The right-angled Artin group associated to a finite simplicial graph $\Gamma$ is defined by the presentation

$A(\Gamma)= \langle v \in V ( \Gamma ) \mid [v_1,v_2] = 1, \ (v_1,v_2) \in E(\Gamma) \rangle$,

where $V ( \Gamma)$ and $E(\Gamma)$ denote respectively the set of vertices and edges of $\Gamma$. In particular, if $\Gamma$ is a complete graph with $n$ vertices, then $A(\Gamma)$ is the free abelian group $\mathbb{Z}^n$; if $\Gamma$ is a graph with $n$ vertices and no edges, then $A(\Gamma)$ is the free group $\mathbb{F}_n$.

For another example, if $\Gamma$ is the graph given above, then

$A(\Gamma) = \langle a,b,c,d,e \mid [a,b]= [a,c] = [a,d] = [e,b]=[e,c]=[e,d]=1 \rangle$

is isomorphic to $\mathbb{F}_2 \times \mathbb{F}_3$.

We claim that, if $\Gamma$ is not a complete graph, then $A(\Gamma)$ has a non-abelian free quotient, and in particular is a SQ-universal group.

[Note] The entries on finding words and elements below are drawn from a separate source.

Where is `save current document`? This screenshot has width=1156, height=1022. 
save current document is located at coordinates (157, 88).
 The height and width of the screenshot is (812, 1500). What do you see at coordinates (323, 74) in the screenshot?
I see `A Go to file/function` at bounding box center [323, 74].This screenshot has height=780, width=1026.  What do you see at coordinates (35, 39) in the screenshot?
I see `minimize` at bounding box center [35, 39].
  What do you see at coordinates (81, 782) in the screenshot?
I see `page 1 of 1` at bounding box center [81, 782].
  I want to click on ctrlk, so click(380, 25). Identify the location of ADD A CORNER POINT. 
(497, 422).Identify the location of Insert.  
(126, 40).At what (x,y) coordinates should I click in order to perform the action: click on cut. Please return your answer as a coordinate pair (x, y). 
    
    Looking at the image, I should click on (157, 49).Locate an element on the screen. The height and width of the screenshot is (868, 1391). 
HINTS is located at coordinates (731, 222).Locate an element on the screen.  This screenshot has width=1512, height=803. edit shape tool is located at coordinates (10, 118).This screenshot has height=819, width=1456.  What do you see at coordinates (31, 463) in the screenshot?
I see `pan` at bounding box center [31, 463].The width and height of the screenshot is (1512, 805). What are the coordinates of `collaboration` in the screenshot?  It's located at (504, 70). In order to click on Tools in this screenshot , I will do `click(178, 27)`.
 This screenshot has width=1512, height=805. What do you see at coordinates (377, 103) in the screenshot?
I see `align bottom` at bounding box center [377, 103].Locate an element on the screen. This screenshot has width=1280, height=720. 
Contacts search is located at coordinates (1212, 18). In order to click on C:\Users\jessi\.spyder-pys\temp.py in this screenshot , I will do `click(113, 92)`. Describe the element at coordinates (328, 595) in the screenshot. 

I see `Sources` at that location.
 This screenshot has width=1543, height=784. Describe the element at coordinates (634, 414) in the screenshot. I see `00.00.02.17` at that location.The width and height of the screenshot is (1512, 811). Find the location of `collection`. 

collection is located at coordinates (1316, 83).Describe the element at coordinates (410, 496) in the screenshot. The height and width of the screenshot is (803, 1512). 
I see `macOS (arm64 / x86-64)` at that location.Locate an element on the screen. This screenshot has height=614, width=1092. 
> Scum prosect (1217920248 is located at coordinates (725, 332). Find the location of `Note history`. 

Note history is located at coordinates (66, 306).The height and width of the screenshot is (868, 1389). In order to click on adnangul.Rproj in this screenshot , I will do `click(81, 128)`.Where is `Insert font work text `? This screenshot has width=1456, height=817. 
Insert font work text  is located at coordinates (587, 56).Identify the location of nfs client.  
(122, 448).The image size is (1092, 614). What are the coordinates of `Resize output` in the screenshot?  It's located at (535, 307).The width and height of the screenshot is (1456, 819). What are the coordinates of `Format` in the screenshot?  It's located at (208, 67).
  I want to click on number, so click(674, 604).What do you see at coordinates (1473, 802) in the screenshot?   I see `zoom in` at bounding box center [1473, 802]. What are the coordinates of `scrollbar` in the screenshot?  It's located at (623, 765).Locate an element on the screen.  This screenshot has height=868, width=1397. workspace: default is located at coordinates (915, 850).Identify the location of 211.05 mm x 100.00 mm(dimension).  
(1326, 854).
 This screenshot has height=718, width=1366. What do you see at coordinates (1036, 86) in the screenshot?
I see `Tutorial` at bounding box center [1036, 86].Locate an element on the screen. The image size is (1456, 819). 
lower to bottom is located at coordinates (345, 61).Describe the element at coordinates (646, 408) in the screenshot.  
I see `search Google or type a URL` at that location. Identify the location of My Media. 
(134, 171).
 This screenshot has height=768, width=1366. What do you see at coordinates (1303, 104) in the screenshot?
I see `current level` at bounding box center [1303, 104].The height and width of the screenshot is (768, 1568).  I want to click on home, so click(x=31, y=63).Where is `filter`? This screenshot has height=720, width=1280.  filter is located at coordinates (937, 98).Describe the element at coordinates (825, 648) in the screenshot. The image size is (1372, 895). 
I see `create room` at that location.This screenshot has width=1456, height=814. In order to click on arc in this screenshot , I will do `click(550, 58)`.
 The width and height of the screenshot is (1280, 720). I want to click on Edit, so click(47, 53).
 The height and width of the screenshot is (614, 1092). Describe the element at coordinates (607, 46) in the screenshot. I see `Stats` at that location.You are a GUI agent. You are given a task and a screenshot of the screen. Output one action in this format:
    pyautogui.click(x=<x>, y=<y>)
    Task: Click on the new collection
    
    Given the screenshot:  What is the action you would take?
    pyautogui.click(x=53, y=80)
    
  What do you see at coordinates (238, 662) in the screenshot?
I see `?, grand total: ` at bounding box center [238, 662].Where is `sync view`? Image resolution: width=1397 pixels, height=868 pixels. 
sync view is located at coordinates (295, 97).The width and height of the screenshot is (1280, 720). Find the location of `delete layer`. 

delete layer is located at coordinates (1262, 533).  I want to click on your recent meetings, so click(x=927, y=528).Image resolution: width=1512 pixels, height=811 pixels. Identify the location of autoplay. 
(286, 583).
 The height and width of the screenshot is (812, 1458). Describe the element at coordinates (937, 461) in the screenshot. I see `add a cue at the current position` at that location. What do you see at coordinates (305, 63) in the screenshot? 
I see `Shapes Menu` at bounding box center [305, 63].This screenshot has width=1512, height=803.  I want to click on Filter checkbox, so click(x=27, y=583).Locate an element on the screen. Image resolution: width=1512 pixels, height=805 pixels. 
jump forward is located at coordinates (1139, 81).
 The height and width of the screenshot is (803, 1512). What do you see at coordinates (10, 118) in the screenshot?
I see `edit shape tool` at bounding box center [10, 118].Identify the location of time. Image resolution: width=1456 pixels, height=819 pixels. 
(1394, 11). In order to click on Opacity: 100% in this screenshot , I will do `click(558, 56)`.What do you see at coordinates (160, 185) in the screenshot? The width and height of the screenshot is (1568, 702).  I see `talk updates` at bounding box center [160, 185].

Because $\Gamma$ is not complete, there exist two vertices $v_1,v_2$ not linked by an edge. Let $\Gamma_1$ denote the subgraph induced by $v_1$ and its neighbors, and $\Gamma_2$ the subgraph induced by $V(\Gamma) \backslash \{ v_1 \}$. Then $\Gamma_1$ and $\Gamma_2$ are non-empty, since $v_1 \in \Gamma_1$ and $v_2 \in \Gamma_2$, they cover $\Gamma$, and $\Gamma \backslash (\Gamma_1 \cap \Gamma_2)$ is not connected, because $v_1$ and $v_2$ are separated by $\Gamma_1 \cap \Gamma_2$. Now, quotienting $A(\Gamma)$ by the subgroup

$\langle \langle v \in V(\Gamma_1) \cap V(\Gamma_2), \ uv^{-1} \ (u,v \in V(\Gamma_1)), \ uv^{-1} \ (u,v \in V( \Gamma_2 ) ) \rangle \rangle$,

we get the free group $\langle a , b \mid \ \rangle$. For an explicit example, let us consider the following graph:

So, the associated right-angled Artin group is

$\langle a, b , c, d \mid [a,b] = [a,c] = [b,c] = [b,d] = [c,e] = [d,e] = 1 \rangle$.

Quotienting by the subgroup $\langle \langle b,c, de^{-1} \rangle \rangle$, we get the free group $\langle a,d \mid \ \rangle$.

Example 3: If $A$ and $B$ are two finite groups with $|A| \geq 2$ and $|B| \geq 3$, then the free product $A \ast B$ is a SQ-universal group.

We proved in the previous note A free group contains a free group of any rank that

$\{ [a , b ] \mid a \in A \backslash \{ 1 \}, b \in B \backslash \{ 1 \} \}$

is a free basis of the derived subgroup $D$ of $A \ast B$. Furthermore, the quotient $(A \ast B) / D \simeq A \times B$ is finite, so that $D$ is a non-abelian free subgroup of finite index in $A \ast B$. From Theorem 3, we deduce that $A \ast B$ is SQ-universal.

For example, $SL(2,\mathbb{Z})$ is SQ-universal, because it has the SQ-universal group

$PSL(2,\mathbb{Z}) \simeq \mathbb{Z}_2 \ast \mathbb{Z}_3$

as a quotient. (See An elementary application of ping-pong lemma for an elementary proof of this fact.)